Les « traditionalistes » les plus opposés à Vatican II disent à qui veut l’entendre que le Concile doit être abandonné car il n’a rien amené de bon dans l’Eglise. Certes, si l’on regarde ce qui se passe en France, on pourrait être d’accord avec eux... mais à la condition d’admettre que la France a été le pays où les enseignements de Vatican II ont été les plus trahis, notamment en ce qui concerne la catéchèse et la liturgie qui ont trouvé dans les paroisses - grâce au silence des évêques - un terrain d’expériences inédites dans l’histoire de l’Eglise.

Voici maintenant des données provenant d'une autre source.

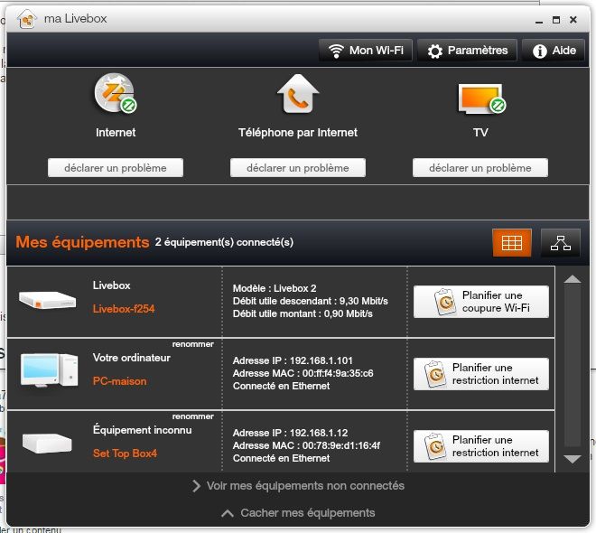Collapse list with Cacher mes équipements

(298, 513)
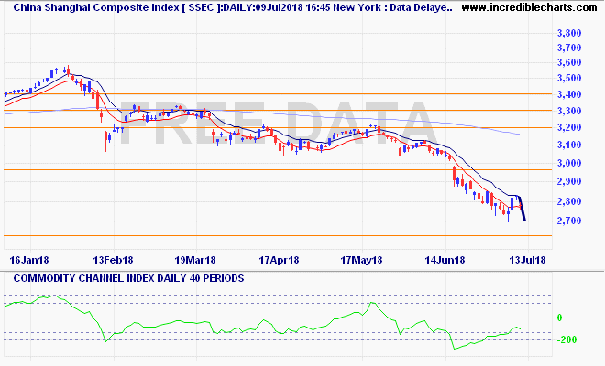Select the 13Feb18 date label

En faisant de Vatican II l’origine de tous les maux qui atteignent aujourd’hui l’Eglise, on oublie un peu trop vite que tous les conciles, sans exception, ont été suivis de périodes tumultueuses plus ou moins longues. Au moment du concile de Constantinople, en 382, Grégoire de Naziance appelé par l’empereur à participer à une seconde session, n’avait-il pas déclaré : « Pour dire la vérité, je considère qu’on devrait fuir toute assemblée d’évêques, car je n’ai jamais vu aucun concile avoir une issue heureuse ni mettre fin aux maux. » Quant à Basile de Césarée, il avait parlé du « vacarme indistinct et confus », et de la « clameur ininterrompue qui remplissait toute l’Eglise » lors du même Concile (Cf. Benoît XVI, Discours à la Curie romaine, 22.12.2005). Même le concile de Trente avait été très critiqué, et la réforme liturgique qu’il a initiée et qui se fera sous l’autorité du pape S. Pie V ne sera appliquée dans les paroisses... qu’au XIXe siècle. Une réalité qu’oublient trop souvent les « traditionalistes ».

 

Tous les conciles ont donc été suivis d’une période plus ou moins longue de confusions plus ou moins graves. Et l'on ne voit pas comment Vatican II pourrait faire exception à cette règle. Mais faut-il pour autant se croiser les bras et attendre que la tempête se calme ? Sûrement pas ; car plus on attend, plus on laisse les erreurs s’enraciner profondément ; plus on tarde à agir, plus on fait passer les erreurs confortablement installées dans les esprits pour des vérités, ce qui est le meilleur moyen pour se fourvoyer définitivement et créer une mosaïque de chapelles où la foi qui s’enseigne et se célèbre ne sera plus celle de l’Eglise une, sainte, catholique et apostolique. Ce qui importe, dans le contexte actuel de cette confusion issue d’un savant mélange d’ignorance et de désobéissance, c’est de faire le bilan dans une vision large et distante, bilan qui subsiste malgré les manifestations inévitables de crise, mais bilan qui devra se faire par une analyse critique et sans complaisance des « facteurs négatifs incontestables très graves et dans une grande mesure inquiétants ». Il s’agit donc de reconnaître et de dénoncer les erreurs : non par pessimisme ou par simple goût de la critique, mais simplement pour éviter de tomber dans ce désespoir secret qui pousse bien des fidèles à abandonner la pratique dominicale dans un premier temps, à se détacher de l’Eglise dans un second temps. (Cf. Cardinal Joseph Ratzinger, Les principes de la théologie catholique, éd. Téqui, Paris.)